Mass redundancies at Wiggle Chain Reaction after 'brands sold', according to sources

Wiggle Chain Reaction owe brands and distributors £26.7m according to insolvency filings

Wiggle CRC

Published: February 21, 2024 at 3:42 pm

Mass redundances have taken place at online retail giants Wiggle and Chain Reaction, with “almost everyone... within the organization” losing their jobs, according to industry sources.

LinkedIn posts from a number of employees within the group have confirmed the news, with one stating: "Unfortunately, my time is up, along with everyone else within the organisation". Another has said "the administrators have closed the shutters".

An industry source from outside of Wiggle and Chain Reaction has told BikeRadar that the redundancies are believed to coincide with a sale of the business, but this has not been confirmed.

Beyond today's news, the ultimate future of Wiggle, Chain Reaction and the house brands within the group – including bike brands Vitus and Nukeproof – remains unknown.

Wiggle and Chain Reaction entered administration in October and were then put up for sale. 

The latest redundancies follow an initial round of 105 redundancies late last year, with job losses at Wiggle, Chain Reaction and distributor Hotlines. 

Retail turmoil

Wiggle’s difficulties began in October 2023 when its owner Signa Sports United faced severe liquidity and profitability issues.

This was followed by Signa Holdings, an affiliate of SSU, terminating an unconditional €150 million equity commitment to the company. 

At the time, SSU said: “Although some economic indicators across core markets have continued to improve slightly, the demand for the Company’s products remains significantly below 2022 and pre-pandemic levels.”

As a result, SSU said it would evaluate its business model and wind down non-performing assets. 

Wiggle CRC appeared to fall into this category, with an email seen by BikeRadar at the time suggesting the company would file for insolvency. 

A week later, it was announced Wiggle had appointed administrators, first posted in the FAQ section of its website before an official announcement in The London Gazette, a journal in which certain statutory notices, such as administration and insolvency, must be published.

After another seven days, Wiggle cut 105 jobs, with the administrators stating this was to allow the business to keep operating.

Soon after, the administrators announced Wiggle would be up for sale, and it was later reported that 24 parties has expressed interest, with Sky News reporting Mike Ashley’s Frasers Group was one of the potential buyers.

Industry volatility

News of mass redundancies at Wiggle, and unconfirmed reports of the brands being sold off, follow a volatile few years for the sports e-commerce group. 

Wiggle’s annual report from 2022 says the business benefited from the pandemic lockdowns, particularly through 2020 and 2021. 

However, sales were down 32 per cent in the year to September 2022, with Wiggle reporting a pre-tax loss of £97m. 

While sales were still up 7 per cent compared to the year to September 2019, Wiggle began to run into further difficulties.

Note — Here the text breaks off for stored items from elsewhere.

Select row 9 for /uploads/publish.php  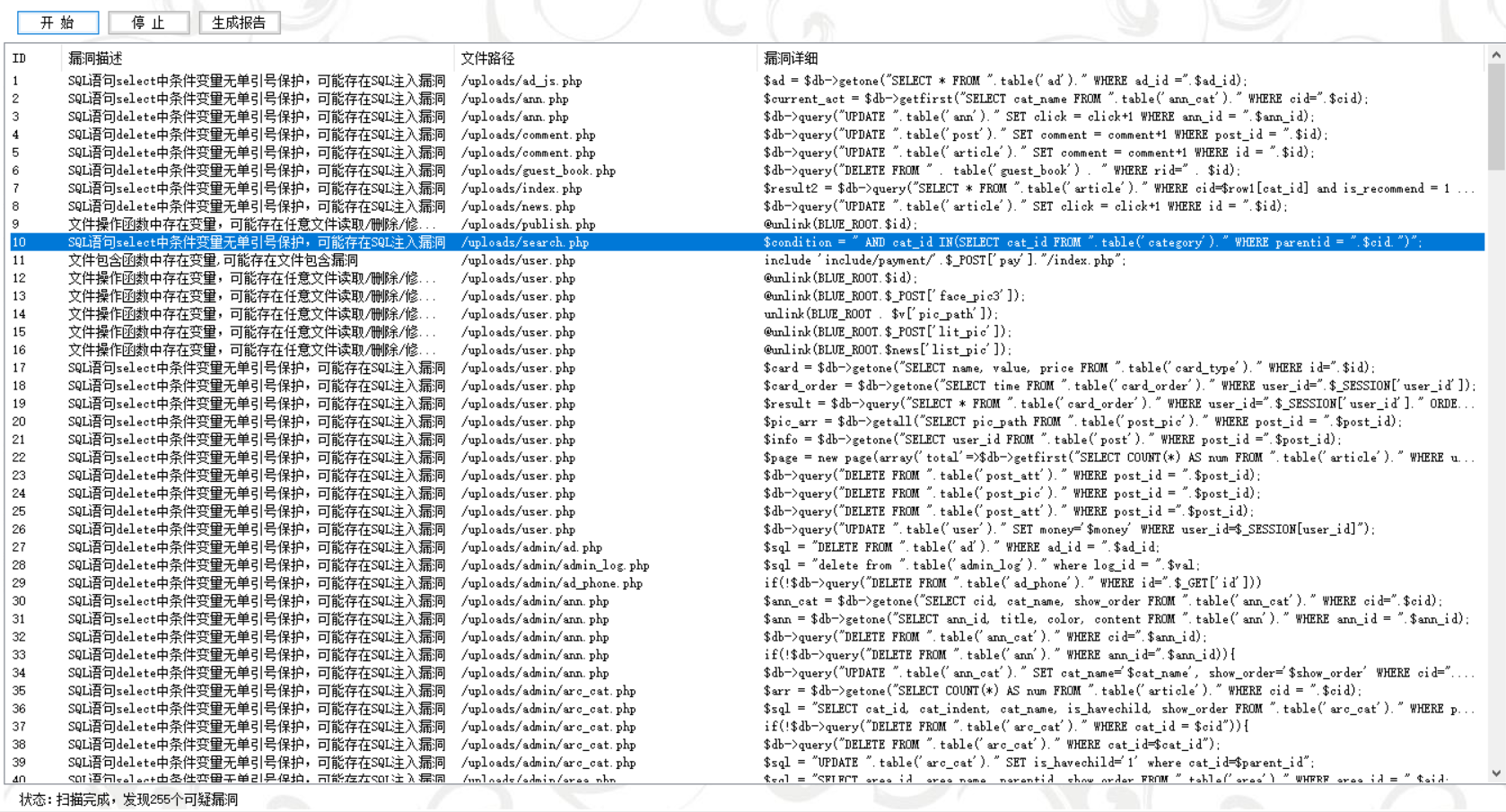coord(528,224)
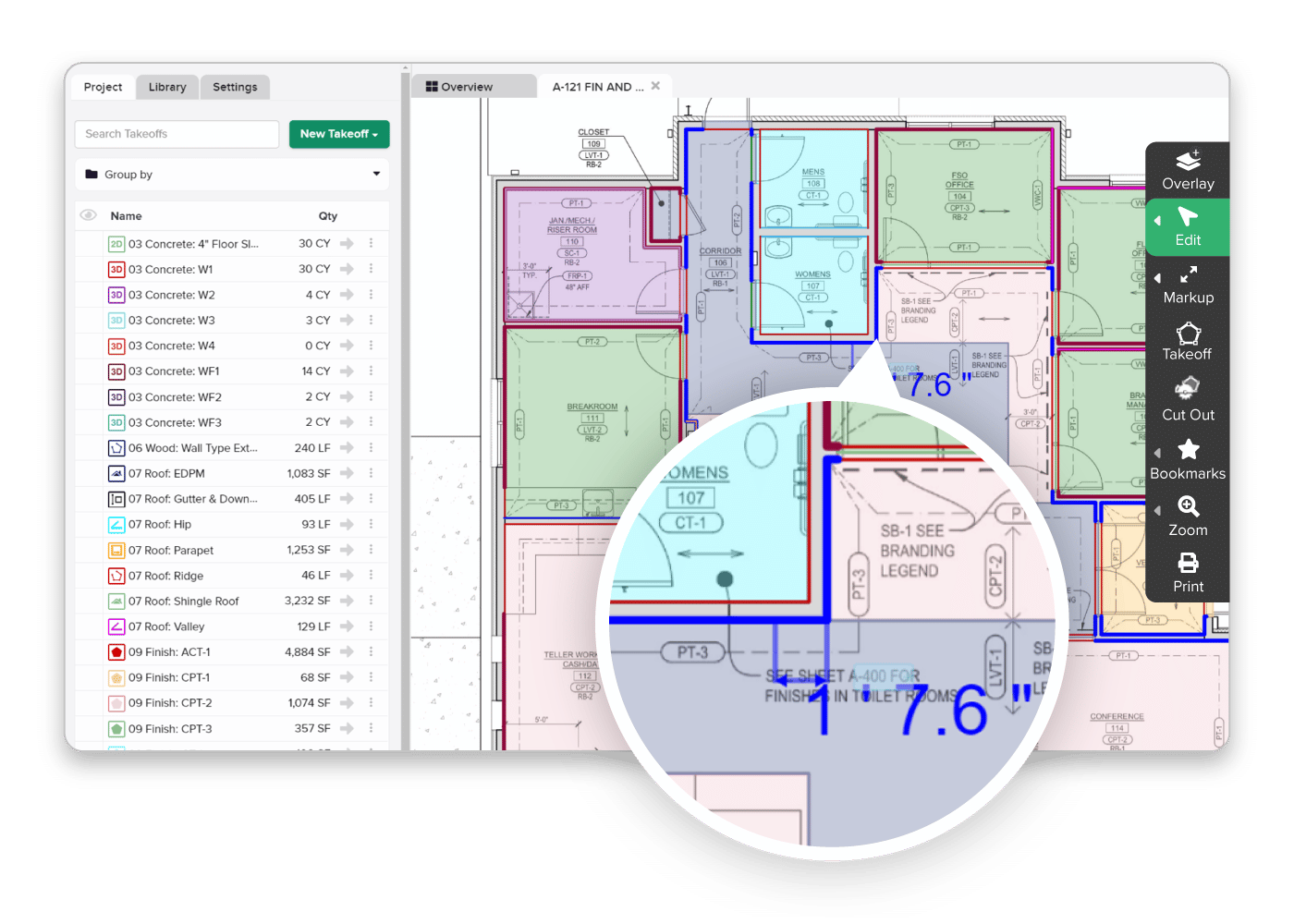Click the color swatch for 09 Finish: ACT-1
The width and height of the screenshot is (1294, 924).
point(116,651)
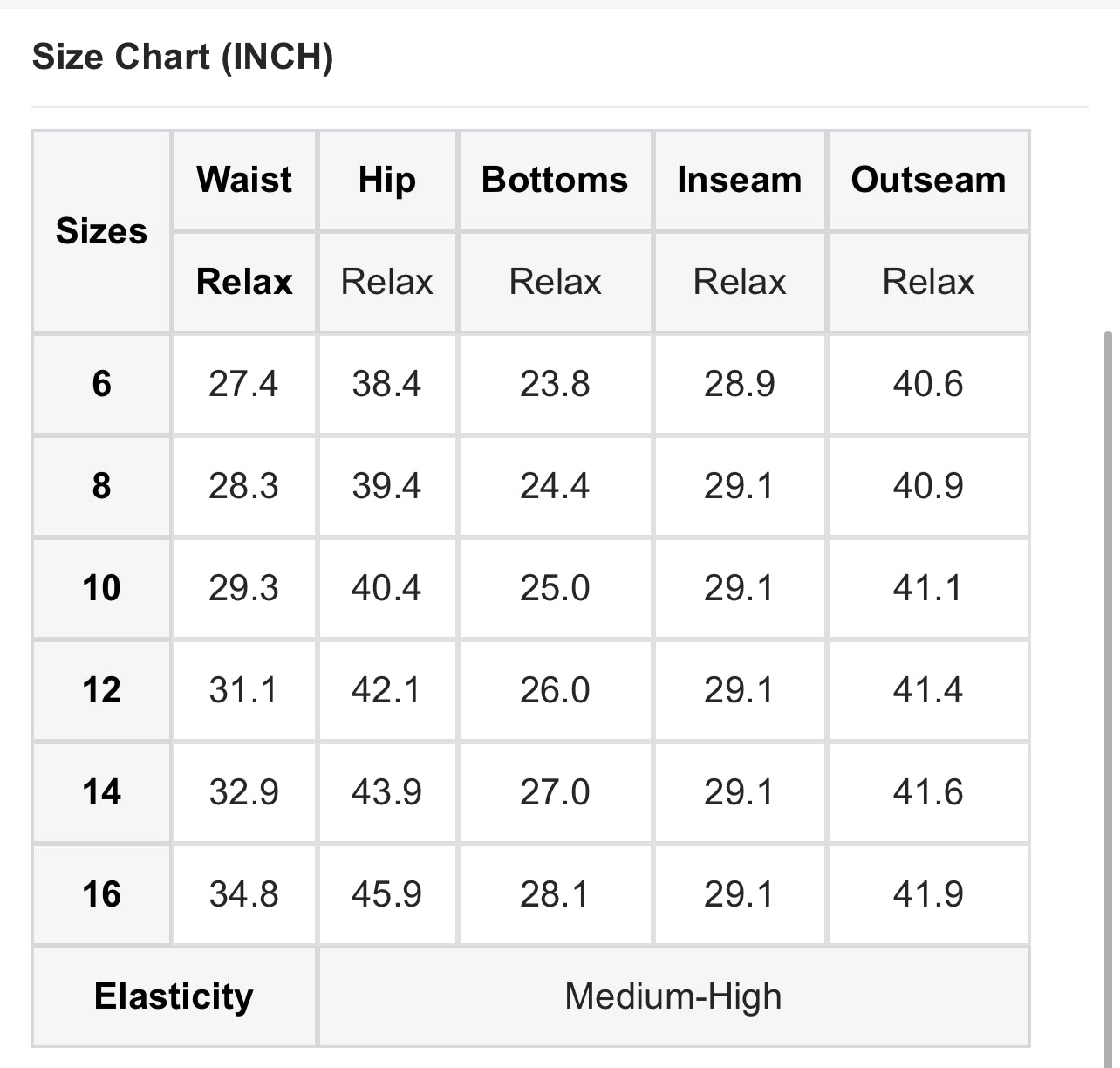Click the Bottoms column header

click(555, 180)
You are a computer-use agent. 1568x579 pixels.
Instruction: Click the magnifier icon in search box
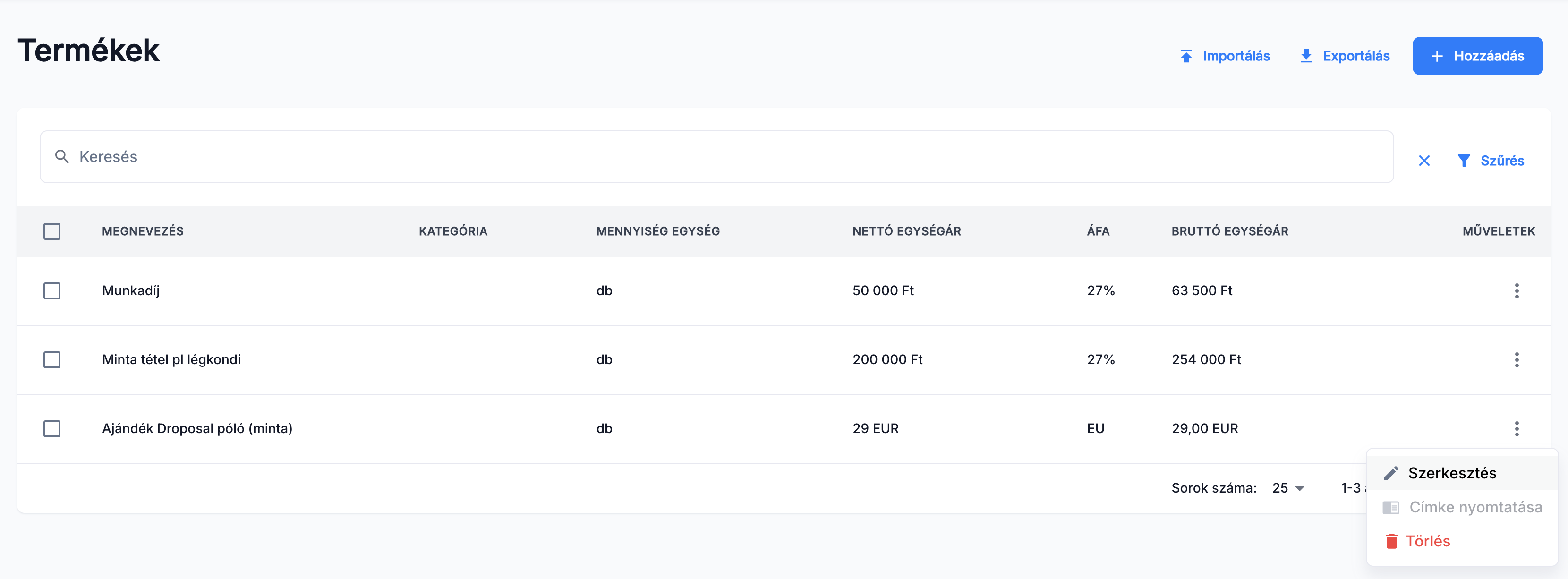coord(61,157)
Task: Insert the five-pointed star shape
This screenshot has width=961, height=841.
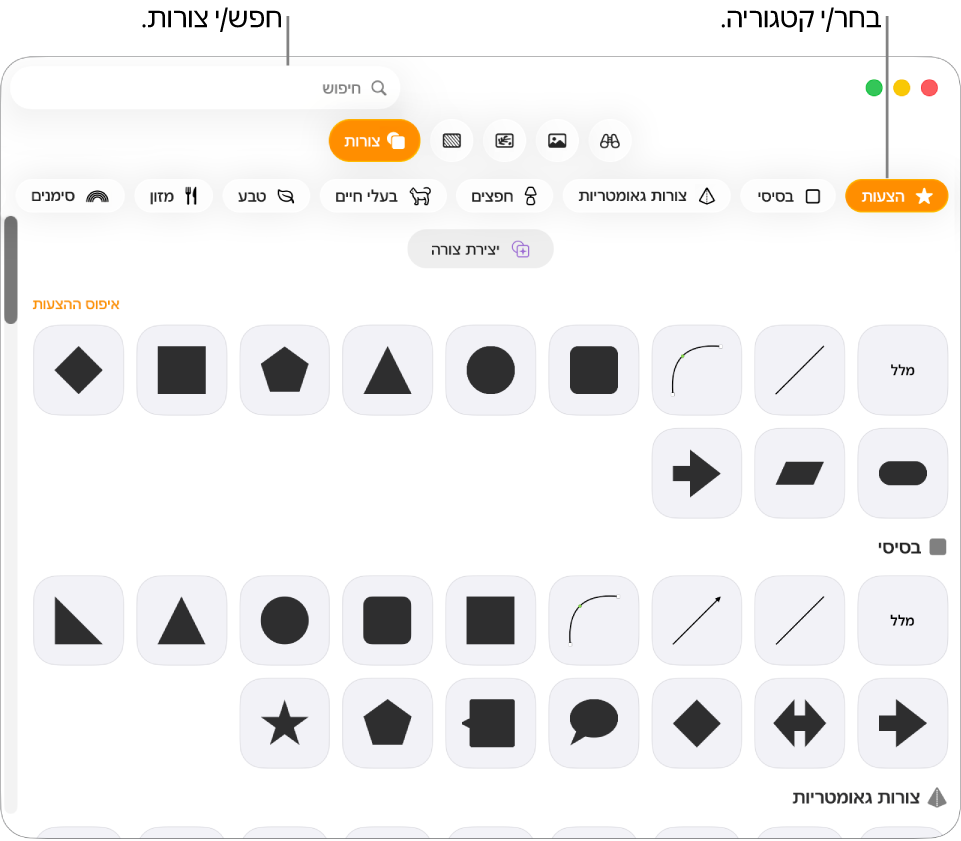Action: point(284,723)
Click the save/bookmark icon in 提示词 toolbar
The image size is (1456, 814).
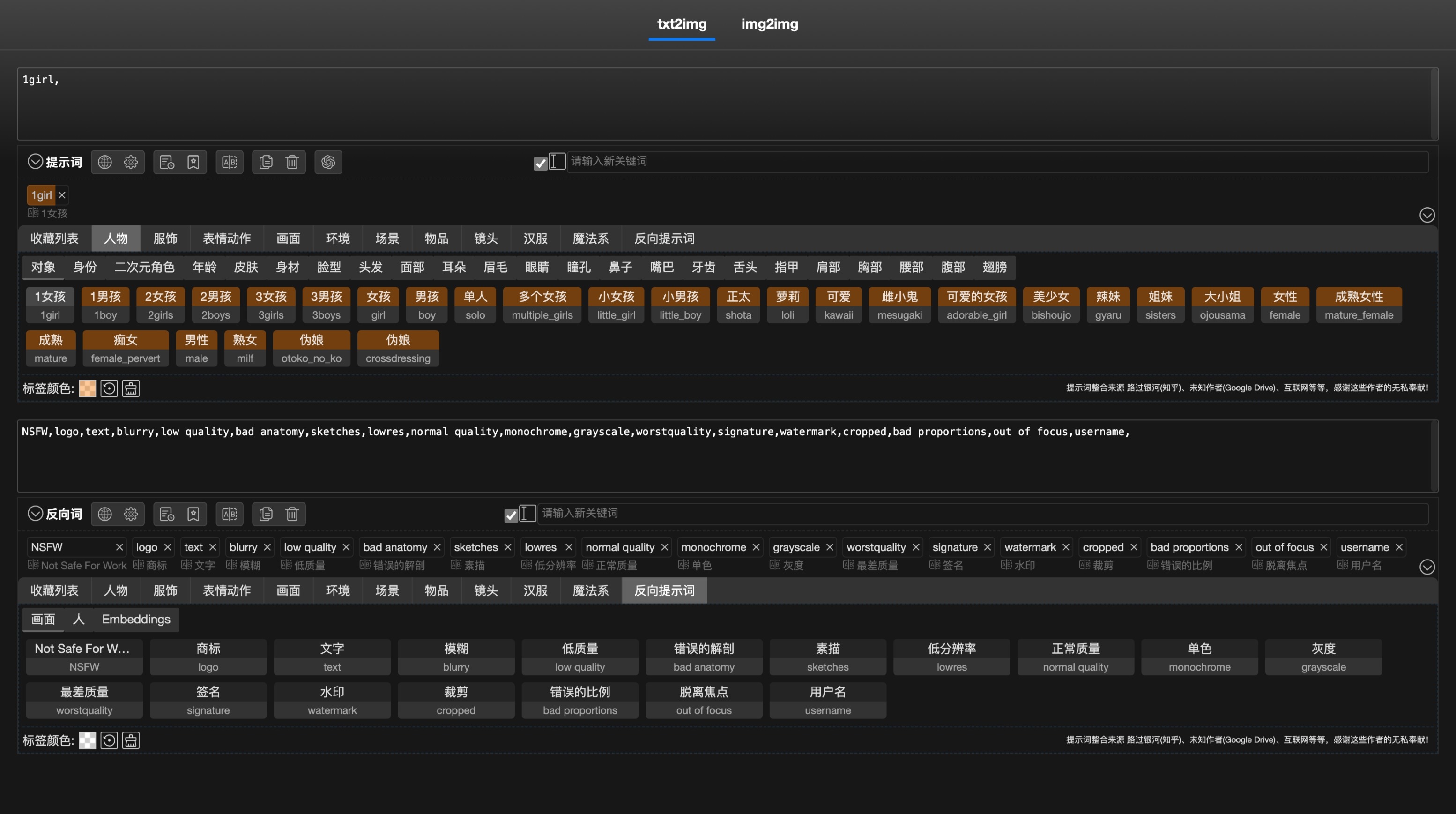click(x=193, y=162)
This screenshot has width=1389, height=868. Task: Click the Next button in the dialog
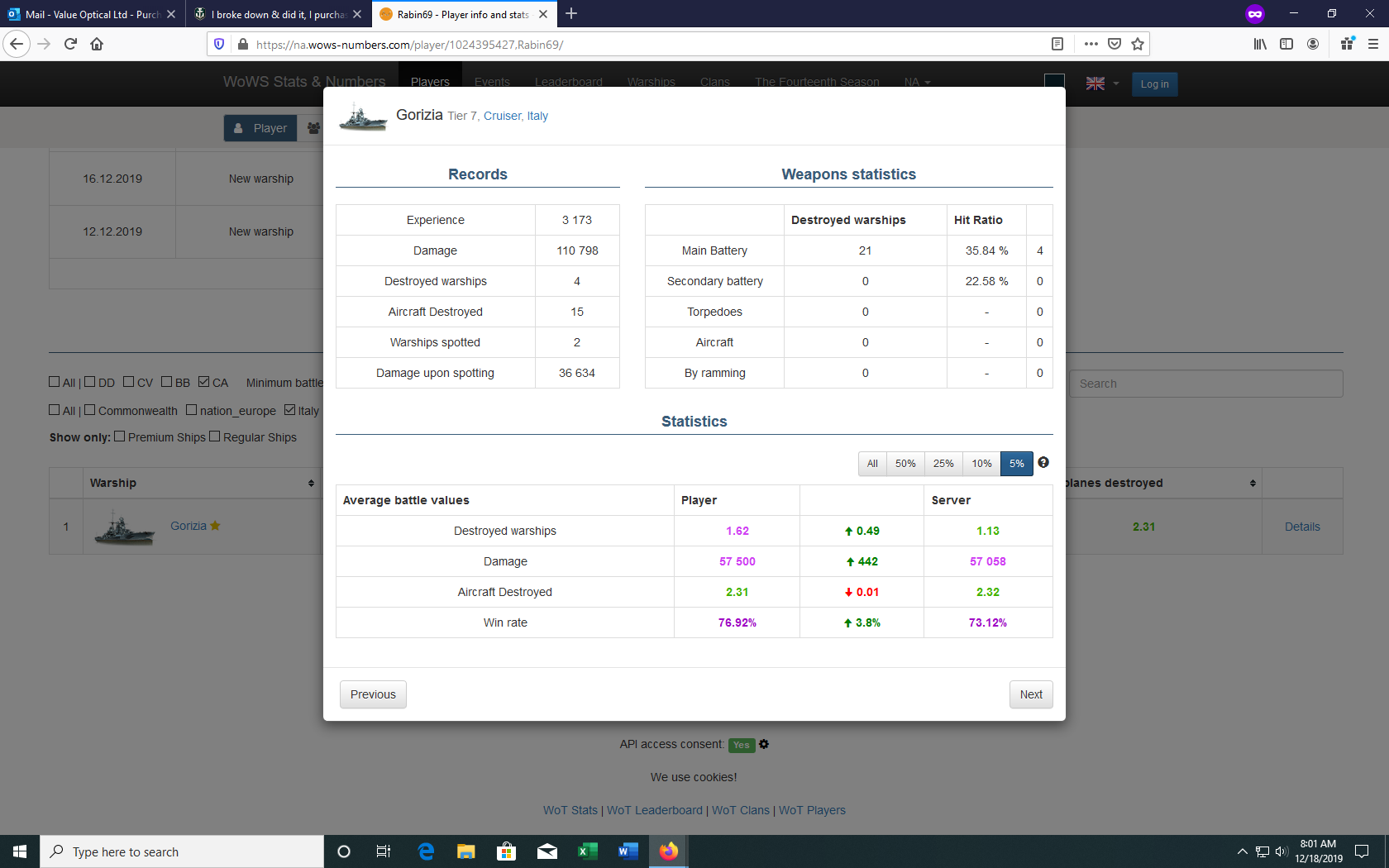point(1031,694)
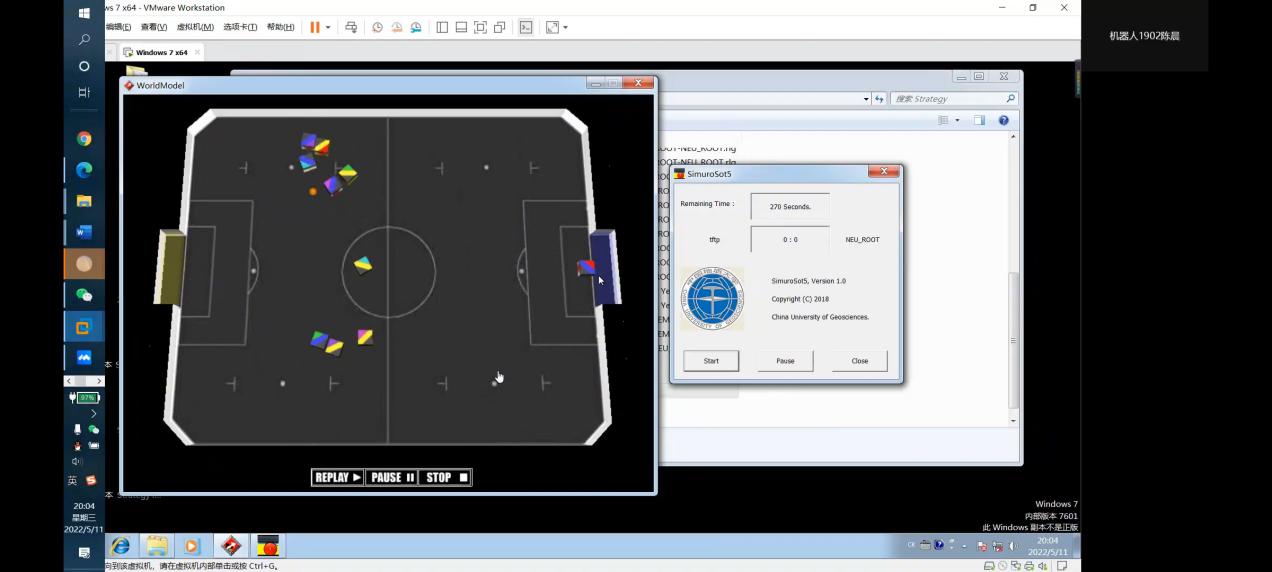Click the REPLAY playback control
The image size is (1272, 572).
(x=337, y=478)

International sales declined by 26 per cent in the same period, with the company citing Brexit as a contributing factor, thanks to higher duty and fulfilment costs necessitating higher pricing.

“The effects of the current economic uncertainty have been felt throughout the retail industry in recent months and the future impact of these uncertainties remains difficult to predict,” wrote Wiggle’s chief finance officer Adrian Bruce, who left the company in May 2023.

A spokesperson for the administrators handling the sale process said they would not be commenting at this time. Wiggle and Chain Reaction have been approached for comment.